判断PCR抑制剂是否存在的核心方法包括：内参基因异常、梯度稀释验证、标准品回收实验、Spikes/IACs检测以及理化指标关联分析‌。

当样本中存在抑制剂时，可能导致扩增效率下降、Ct值偏移甚至出现假阴性结果。为准确识别其存在，可依据以下五类系统性检测策略：

内参基因异常警示法‌

若内参基因（如GAPDH、β-actin）的Ct值比正常对照延迟≥3个循环，并伴随扩增曲线斜率降低、荧光爬升缓慢、平台期信号偏低（<对照组80%），则提示可能存在抑制效应。

梯度稀释验证法‌

将样本进行1:5、1:10等比例稀释后重复检测。若稀释后Ct值前移幅度远小于理论值（如1:10稀释仅前移1–2个Ct），或低浓度稀释反而出现阳性信号，则强烈提示抑制剂存在。该方法适用于土壤、粪便等复杂基质样本。

标准品回收实验‌

在待测样本中加入已知浓度的标准DNA模板，检测其扩增Ct值并与理想值对比。当回收率低于70%或Ct值偏移>1.5时，可确认存在抑制作用。建议设置多个浓度梯度建立抑制参考曲线。

外源性对照检测（Spikes/IACs）‌

Spikes法‌：向样本中添加人工合成的非靶标核酸序列（RNA或DNA），通过其扩增效率判断是否存在抑制。该方法特别适用于高通量或低拷贝样本检测。
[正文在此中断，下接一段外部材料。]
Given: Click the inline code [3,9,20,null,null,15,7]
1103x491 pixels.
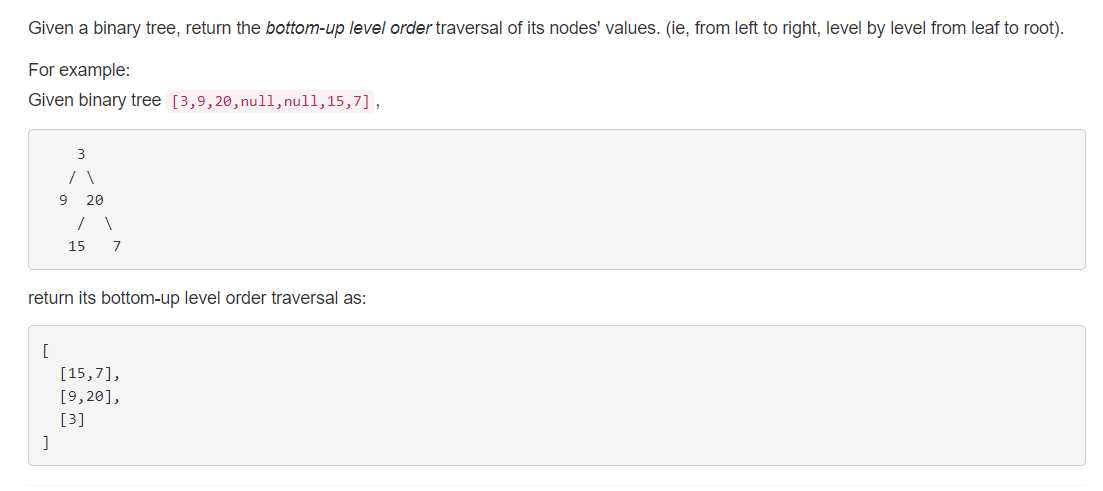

内部扩增控制（IACs）‌：与目标核酸共提取、共扩增的一段已知序列，用于监控整个流程中的抑制情况。若IACs扩增延迟而对照正常，则表明样本含抑制物。

理化指标与跨平台验证

对环境样本（如土壤、水体），可结合电导率（>500 μS/cm）、腐殖酸含量（>50 μg/mL）等参数建立抑制风险模型。
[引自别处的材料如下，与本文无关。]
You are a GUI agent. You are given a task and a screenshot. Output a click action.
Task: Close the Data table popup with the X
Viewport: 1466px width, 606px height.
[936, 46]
采用qPCR与数字PCR（dPCR）平行检测：dPCR对抑制剂耐受性更强，若qPCR结果显著低于dPCR（差异>30%），则提示存在抑制。

此外，实验耗材（如PCR管、枪头）也可能引入抑制物，可通过专用浸润液处理后进行ΔCt测试，若ΔCt > 2则判定存在残留抑制。